United States: Summaries Of Recent Precedential And Informative Appellate Opinions

WilmerHale compiles lists of precedential and informative opinions that raise copyright and trademark law issues. The following is a consolidated list of those opinions with brief summaries designed to showcase the latest developments in intellectual property law.

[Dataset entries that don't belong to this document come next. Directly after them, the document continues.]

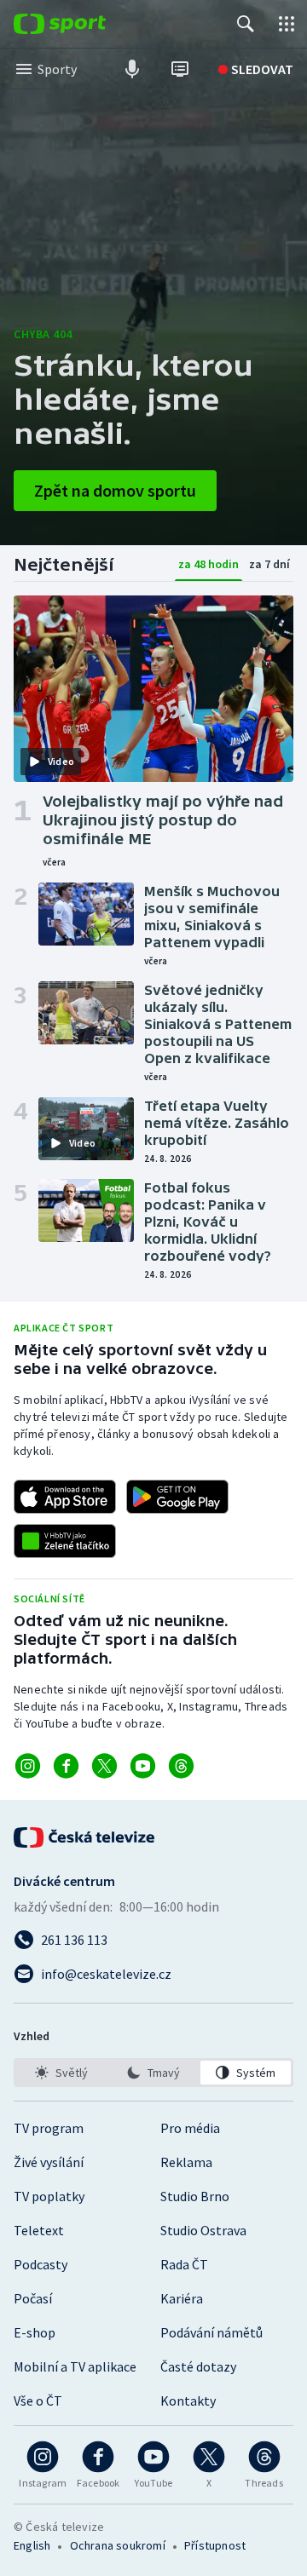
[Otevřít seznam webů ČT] (286, 24)
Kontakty (188, 2400)
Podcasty (40, 2264)
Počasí (33, 2298)
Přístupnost (215, 2545)
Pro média (190, 2127)
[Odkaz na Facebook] (66, 1766)
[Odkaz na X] (104, 1766)
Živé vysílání (49, 2162)
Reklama (186, 2162)
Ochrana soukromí (117, 2545)
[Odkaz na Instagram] (28, 1766)
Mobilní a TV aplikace (75, 2366)
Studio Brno (194, 2196)
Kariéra (181, 2298)
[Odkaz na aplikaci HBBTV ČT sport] (65, 1541)
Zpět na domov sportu (115, 490)
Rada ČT (184, 2264)
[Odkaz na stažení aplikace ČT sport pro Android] (177, 1497)
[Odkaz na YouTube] (143, 1766)
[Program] (180, 69)
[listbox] (153, 2072)
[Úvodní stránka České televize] (85, 1837)
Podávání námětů (211, 2332)
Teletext (39, 2230)
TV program (49, 2127)
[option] (61, 2072)
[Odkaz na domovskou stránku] (85, 24)
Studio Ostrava (203, 2230)
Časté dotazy (198, 2366)
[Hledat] (245, 24)
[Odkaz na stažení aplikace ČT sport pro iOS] (65, 1497)
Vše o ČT (38, 2400)
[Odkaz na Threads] (181, 1766)
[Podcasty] (132, 69)
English (32, 2545)
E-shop (34, 2332)
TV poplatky (49, 2196)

Recent Precedential Copyright Opinions

Killer Joe Nevada v. Leaverton, et. al., No. 14-3274 (8th Cir., Dec. 4, 2015)   
Benton, J. Affirming the district court's denial of attorney's fees where a copyright owner filed suit against an ISP subscriber suspected of infringing its copyright by downloading a film through a BitTorrent computer program, but failed to investigate whether the individual associated with the IP address provided by the ISP provider infringed the copyright. "Leaverton cites no binding authority that a Copyright Act suit based on the infringer's IP address is frivolous or unreasonable." 

Guzman v. Hacienda Records & Recording Studio, No. 15-40297 (5th Cir., Dec. 14, 2015)
Stewart, CJ. Affirming the district court's "hotly contested" bench trial findings and rulings regarding alleged copyright infringement of a 1974 Tejano song, "Triste." The Fifth Circuit relied on the great deference owed to the trial judge's findings when applying the clearly erroneous standard of review following a bench trial, and rejected plaintiff's "sliding scale" analysis that would have lowered his access burden, noting that while such an analysis finds support in other circuits, "we are not convinced that the circumstances of this case provide an appropriate occasion to adopt the sliding scale analysis as the law of this circuit."  

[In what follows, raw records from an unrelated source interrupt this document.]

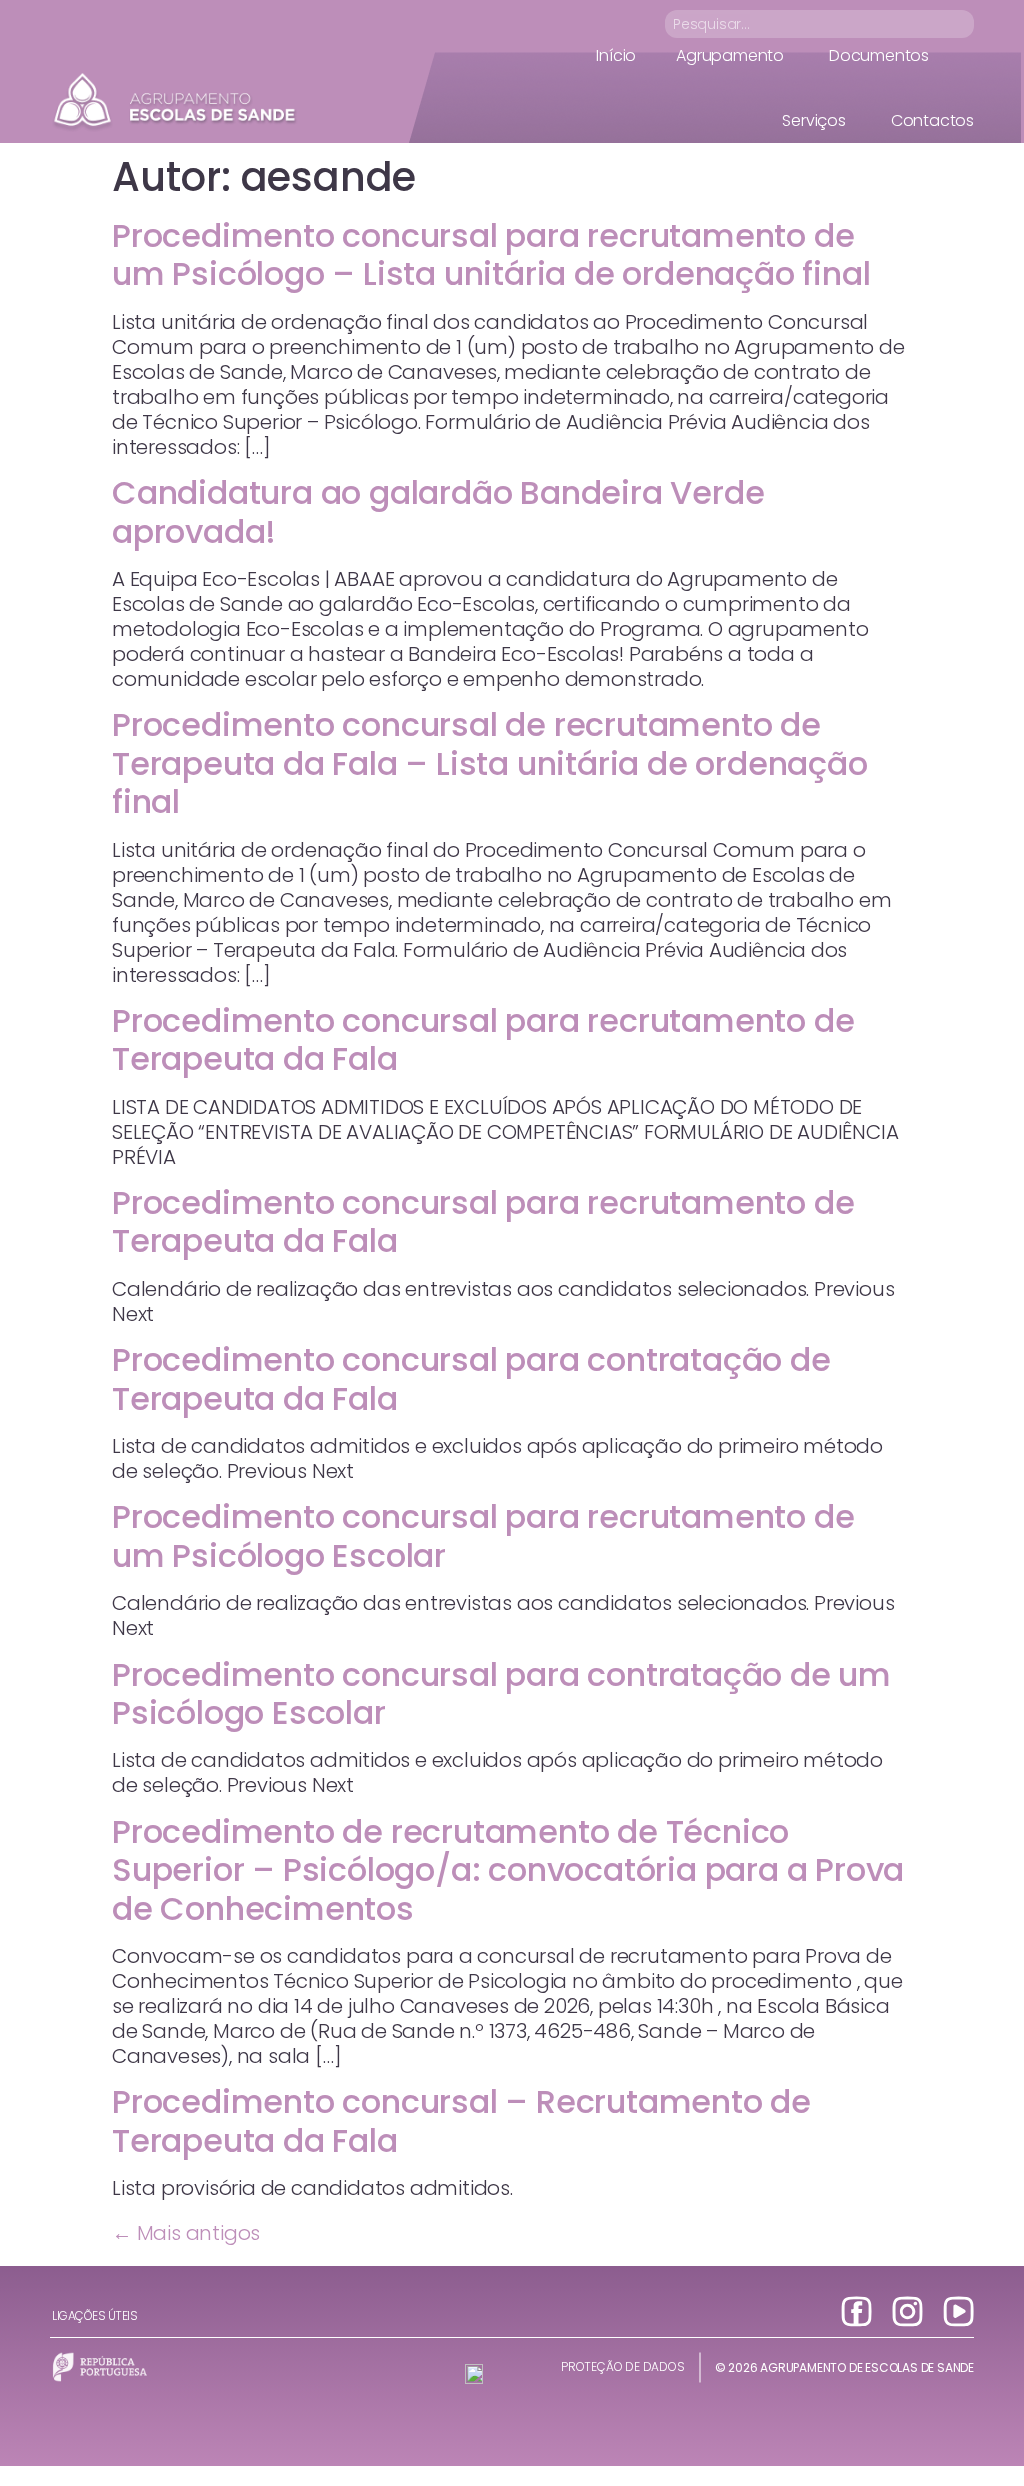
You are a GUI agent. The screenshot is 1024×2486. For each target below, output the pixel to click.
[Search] (962, 24)
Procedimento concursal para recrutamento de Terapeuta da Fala (483, 1039)
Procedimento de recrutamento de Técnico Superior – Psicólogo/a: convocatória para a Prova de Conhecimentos (508, 1870)
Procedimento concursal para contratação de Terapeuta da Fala (471, 1378)
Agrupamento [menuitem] (730, 55)
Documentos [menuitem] (879, 55)
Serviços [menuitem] (813, 120)
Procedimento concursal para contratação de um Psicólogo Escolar (501, 1693)
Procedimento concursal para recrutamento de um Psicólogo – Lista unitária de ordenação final (491, 254)
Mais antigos (186, 2233)
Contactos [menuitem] (932, 120)
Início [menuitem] (616, 55)
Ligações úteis (94, 2315)
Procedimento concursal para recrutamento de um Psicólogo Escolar (483, 1535)
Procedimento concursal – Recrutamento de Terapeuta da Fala (461, 2120)
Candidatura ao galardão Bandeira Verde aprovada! (438, 511)
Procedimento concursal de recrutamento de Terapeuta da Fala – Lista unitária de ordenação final (490, 763)
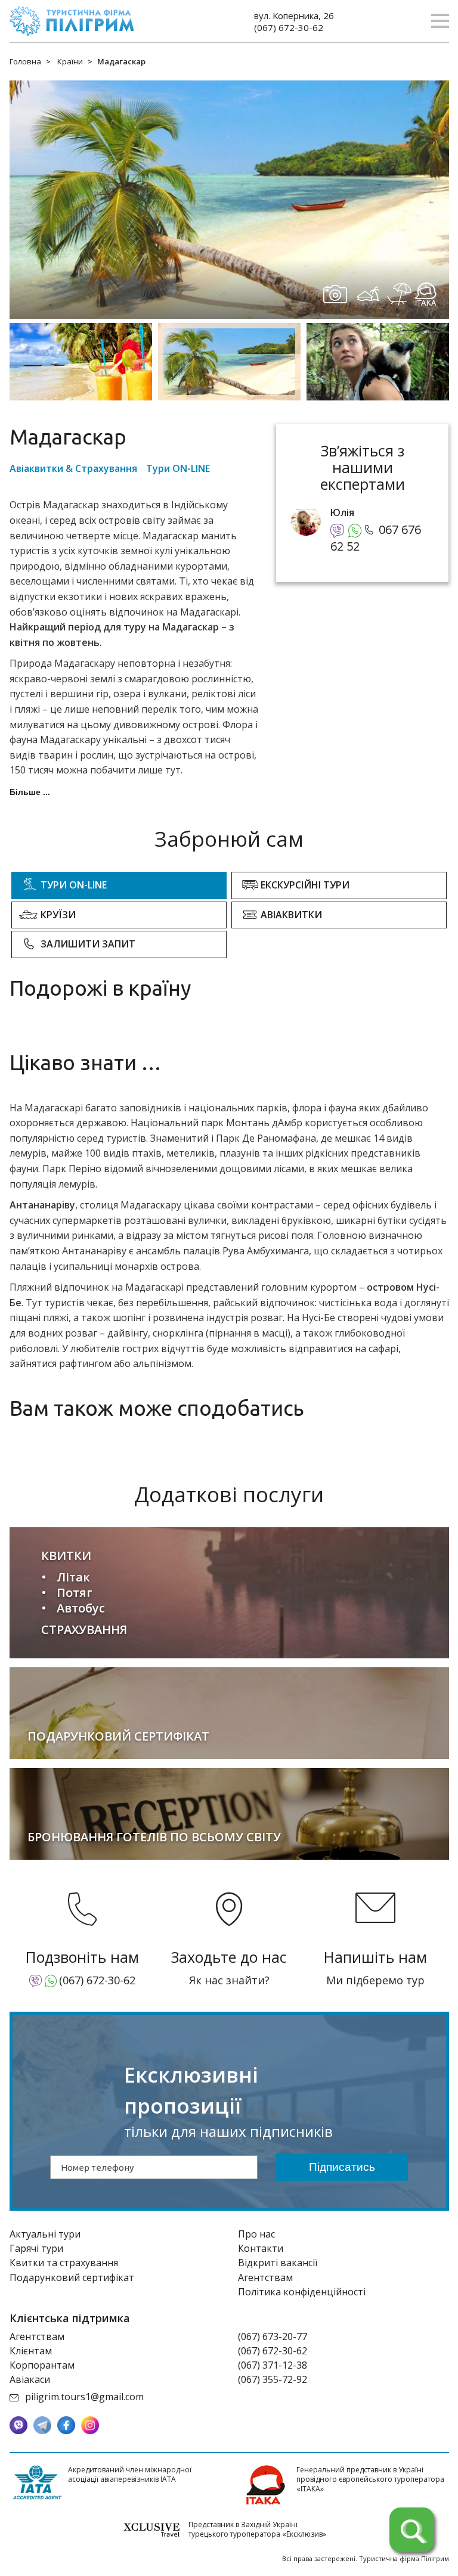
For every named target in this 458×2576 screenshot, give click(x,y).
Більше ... (30, 792)
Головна (25, 61)
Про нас (256, 2234)
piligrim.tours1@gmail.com (84, 2396)
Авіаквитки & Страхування (73, 468)
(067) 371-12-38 (272, 2365)
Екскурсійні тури (305, 884)
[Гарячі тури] (411, 2529)
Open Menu (440, 21)
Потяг (74, 1592)
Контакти (260, 2248)
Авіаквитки (291, 914)
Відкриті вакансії (277, 2262)
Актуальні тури (45, 2234)
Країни (70, 61)
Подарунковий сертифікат (72, 2277)
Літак (73, 1577)
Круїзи (58, 914)
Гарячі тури (36, 2248)
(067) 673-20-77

Recent Precedential Trademark Opinions

Grubbs v. Sheakley Group, Inc., No. 15-3302 (6th Cir., Dec. 7, 2015) 
Clay, J. Reversing the district court's dismissal of plaintiff's Lanham Act claims for failure to state a claim, where defendants used the plaintiff's company name (Tri-Serve) "in a trademark way" to divert plaintiff's customers to their competing business through emails and mailings suggesting that the two competitors were "partnering" and that the plaintiff's offices were "moving" to the defendants' address.1

As an initial matter, the Court found that the defendant-competitor could be held vicariously liable for trademark infringement under the Lanham Act for the acts of its consultant because "the defendant and the infringer had an actual or apparent partnership," as evidenced by the language of the mailings. Applying the standard eight factor test for evaluating likelihood of confusion favored plaintiff, and thus that plaintiff stated a claim for false designation of origin.

With respect to false advertising, the Court held that plaintiff stated a claim after modifying the test for "commercial advertising and promotion" first developed by the Southern District of New York in Gordon & Breach Sco. Publishers S.A. v. Am. Inst. Of Physics, 859 F.Supp 1521, 1536 (S.D.N.Y. 1994) and used in other circuits, defining it as: "commercial advertising and promotion" as: (1) commercial speech; (2) for the purpose of influencing customers to buy the defendant's goods or services; (3) that is disseminated either widely enough to the relevant purchasing public to constitute advertising or promotion within that industry or to a substantial portion of the plaintiff's or defendant's existing customer or client base.  

Linen v. Dutta-Roy, No. 13-15309 (11th Cir., Dec. 16, 2015)
Tjoflat, J. Affirming a preliminary injunction requiring the defendant to transfer four domain names he had registered in his own name, rather than in the name of his former employer and mark-owner. In reaching its decision, the Eleventh Circuit held that re-registration falls within the ACPA's purview under the Act's registration hook, following the Third Circuit's reasoning in Schmidheiny v. Weber, 319 F.3d 581 (3rd Cir. 2003) and rejecting the Ninth Circuit's opposite conclusion in GoPets Ltd. v. Hise, 657 F.3d 1024 (9th Cir. 2011). 

Non-Precedential Copyright Opinion of Note

D'Agostino v. Appliances Buy Phone, Inc., No. 15-1171 (3rd Cir., Dec. 7, 2015)
Affirming the district court's order that the plaintiff's cybersquatting claim was time barred under principles of res judicata but vacating the district court's dismissal of the copyright claim because "it cannot be said at this stage of the pleadings that the claim is barred" under the entire controversy doctrine due to the disputed facts as to when the copyright claim accrued. 


1 The Sixth Circuit upheld the district court's dismissal of RICO claims, and remanded for further proceedings with respect to Plaintiff's state law claims.